Harama bakmanın sınırı nedir? Kadınlara iş gereği mecburen bakmak mesuliyeti var mıdır?
İnsanın kendisine yabancı olan kadınla, kadının da kendisine yabancı olan erkekle münasebeti sınırlıdır; belli ölçülere tâbidir. Rabbimiz mü’min erkek ve kadınlara şöyle buyurur:
“Mü’min erkeklere söyle: Gözlerini bakılması yasak
olandan çevirsinler, mahrem yerlerini korusunlar. Bu onların arınmasını daha iyi sağlar. Allah yaptıklarınızdan şüphesiz haberdardır. Mü’min kadınlara da söyle: Gözlerini bakılması yasak olandan çevirsinler, iffetlerini korusunlar...”1
Bu âyetlerde açık bir şekilde, mü’min erkeklerin kendilerine yabancı olan nâmahrem kadınlara, kendilerine nikâhları düşen hanımlara; kadınların da kendilerine yabancı olan erkeklere bakmamaları bildirilmektedir.
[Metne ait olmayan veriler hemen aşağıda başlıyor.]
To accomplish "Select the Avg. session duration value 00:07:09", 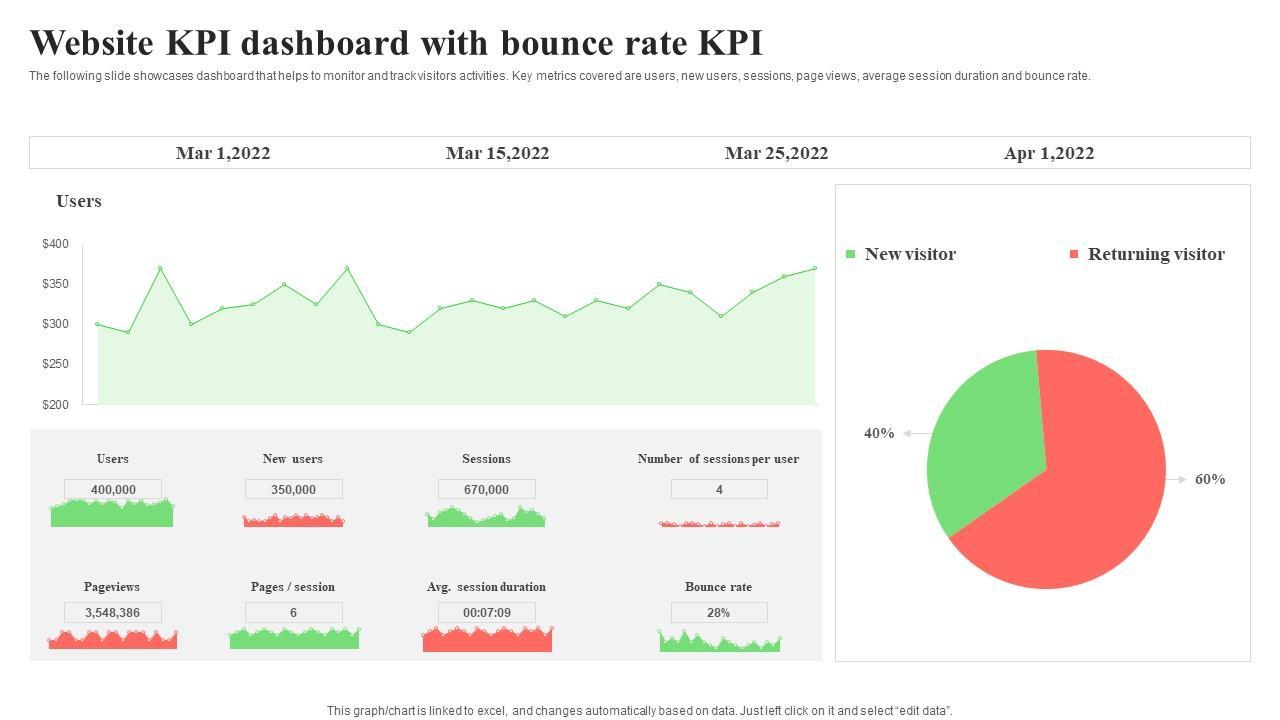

Yasaklanan bu bakışın sınırı ve mahiyeti nedir, nasıl
olacaktır? Âyetin geçen “gözleri kapamaktan” maksat, gözleri kapatıp başı yere eğerek yürümek, dolaşmak değildir. Zaten bu şekilde davranmak da mümkün değildir. Bir insan tâbiî olarak karşılaştığı erkeği ve kadını görür, bakar. Ancak burada anlatılmak istenen husus, karşı cinse şehvetle, cinsî bir duygu besleyerek bakmaktır. Şehvetle bakmanın ölçüsü de, devamlı olarak birkaç sefer bakıp durmaktır.
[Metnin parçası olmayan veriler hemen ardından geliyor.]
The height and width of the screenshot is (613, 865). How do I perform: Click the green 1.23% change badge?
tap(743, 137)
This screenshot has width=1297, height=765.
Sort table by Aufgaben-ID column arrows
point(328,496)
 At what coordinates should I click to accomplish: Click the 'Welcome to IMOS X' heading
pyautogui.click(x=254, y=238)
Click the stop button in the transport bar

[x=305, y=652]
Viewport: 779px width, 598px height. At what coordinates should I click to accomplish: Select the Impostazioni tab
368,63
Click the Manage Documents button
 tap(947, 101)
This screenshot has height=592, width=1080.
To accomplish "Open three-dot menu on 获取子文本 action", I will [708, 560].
Bu ölçüyü de Resul-i Ekrem Efendimizden (a.s.m.) öğrenmekteyiz. Bu hususta Hz. Ali’ye şöyle buyurmuşlardır:
“Yâ Ali, arka arkaya bakma! Birinci bakış hakkındır,
fakat ikinci bakışta hakkın yoktur.”2
Karşı cins insanın gözüne iliştiği zaman,gözlerini ayırmadan bakıp durmamalı, başını cevirmeli. Böylece şehvetle bakma sınırına da yaklaşmamış olur.
İşte bu hadisler bu konuda bizim ölçümüz olmalıdır.
1. Nur Sûresi, 30-31.
2.
Ebû Davud, Nikâh: 43; Tirmizi, Edeb: 28.